* _Supplied entries_:
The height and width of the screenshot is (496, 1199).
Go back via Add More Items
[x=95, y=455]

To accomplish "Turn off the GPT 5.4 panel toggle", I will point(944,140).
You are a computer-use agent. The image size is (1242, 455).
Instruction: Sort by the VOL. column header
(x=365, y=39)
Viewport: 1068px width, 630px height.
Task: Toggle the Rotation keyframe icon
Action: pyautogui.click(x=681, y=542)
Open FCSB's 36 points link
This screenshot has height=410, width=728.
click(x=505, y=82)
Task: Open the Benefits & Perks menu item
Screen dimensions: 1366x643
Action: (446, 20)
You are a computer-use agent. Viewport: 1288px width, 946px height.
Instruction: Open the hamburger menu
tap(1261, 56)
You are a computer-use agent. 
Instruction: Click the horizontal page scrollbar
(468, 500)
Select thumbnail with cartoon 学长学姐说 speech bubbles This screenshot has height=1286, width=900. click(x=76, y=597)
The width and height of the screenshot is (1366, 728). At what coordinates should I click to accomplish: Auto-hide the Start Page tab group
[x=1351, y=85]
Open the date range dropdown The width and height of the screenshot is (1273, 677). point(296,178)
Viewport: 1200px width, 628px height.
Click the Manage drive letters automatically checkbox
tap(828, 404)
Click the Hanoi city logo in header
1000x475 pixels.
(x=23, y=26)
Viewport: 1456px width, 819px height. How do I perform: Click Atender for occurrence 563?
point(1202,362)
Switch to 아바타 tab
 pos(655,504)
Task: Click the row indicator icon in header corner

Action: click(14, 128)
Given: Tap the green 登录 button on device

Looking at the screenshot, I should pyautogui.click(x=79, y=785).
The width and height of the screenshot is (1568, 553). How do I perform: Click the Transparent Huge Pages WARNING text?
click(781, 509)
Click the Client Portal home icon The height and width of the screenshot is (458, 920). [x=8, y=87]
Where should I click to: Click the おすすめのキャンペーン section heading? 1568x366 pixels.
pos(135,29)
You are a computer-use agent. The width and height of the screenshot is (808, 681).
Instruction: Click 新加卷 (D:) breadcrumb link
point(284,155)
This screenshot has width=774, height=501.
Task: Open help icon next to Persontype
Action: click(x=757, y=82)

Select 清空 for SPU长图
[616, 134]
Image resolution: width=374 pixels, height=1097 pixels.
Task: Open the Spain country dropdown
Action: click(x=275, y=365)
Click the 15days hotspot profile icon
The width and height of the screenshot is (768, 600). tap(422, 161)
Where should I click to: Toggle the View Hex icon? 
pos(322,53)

* _Your task_: Revise the listing from its first line up to and including the line with "Open the date", replacing "Instruction" with "Command" and leaving everything else unchanged. Give only those lines.

* _Finished answer_:
The height and width of the screenshot is (496, 1199).
Go back via Add More Items
[x=95, y=455]

To accomplish "Turn off the GPT 5.4 panel toggle", I will point(944,140).
You are a computer-use agent. The image size is (1242, 455).
Command: Sort by the VOL. column header
(x=365, y=39)
Viewport: 1068px width, 630px height.
Task: Toggle the Rotation keyframe icon
Action: pyautogui.click(x=681, y=542)
Open FCSB's 36 points link
This screenshot has height=410, width=728.
click(x=505, y=82)
Task: Open the Benefits & Perks menu item
Screen dimensions: 1366x643
Action: (446, 20)
You are a computer-use agent. Viewport: 1288px width, 946px height.
Command: Open the hamburger menu
tap(1261, 56)
You are a computer-use agent. 
Command: Click the horizontal page scrollbar
(468, 500)
Select thumbnail with cartoon 学长学姐说 speech bubbles This screenshot has height=1286, width=900. click(x=76, y=597)
The width and height of the screenshot is (1366, 728). At what coordinates should I click to accomplish: Auto-hide the Start Page tab group
[x=1351, y=85]
Open the date range dropdown The width and height of the screenshot is (1273, 677). point(296,178)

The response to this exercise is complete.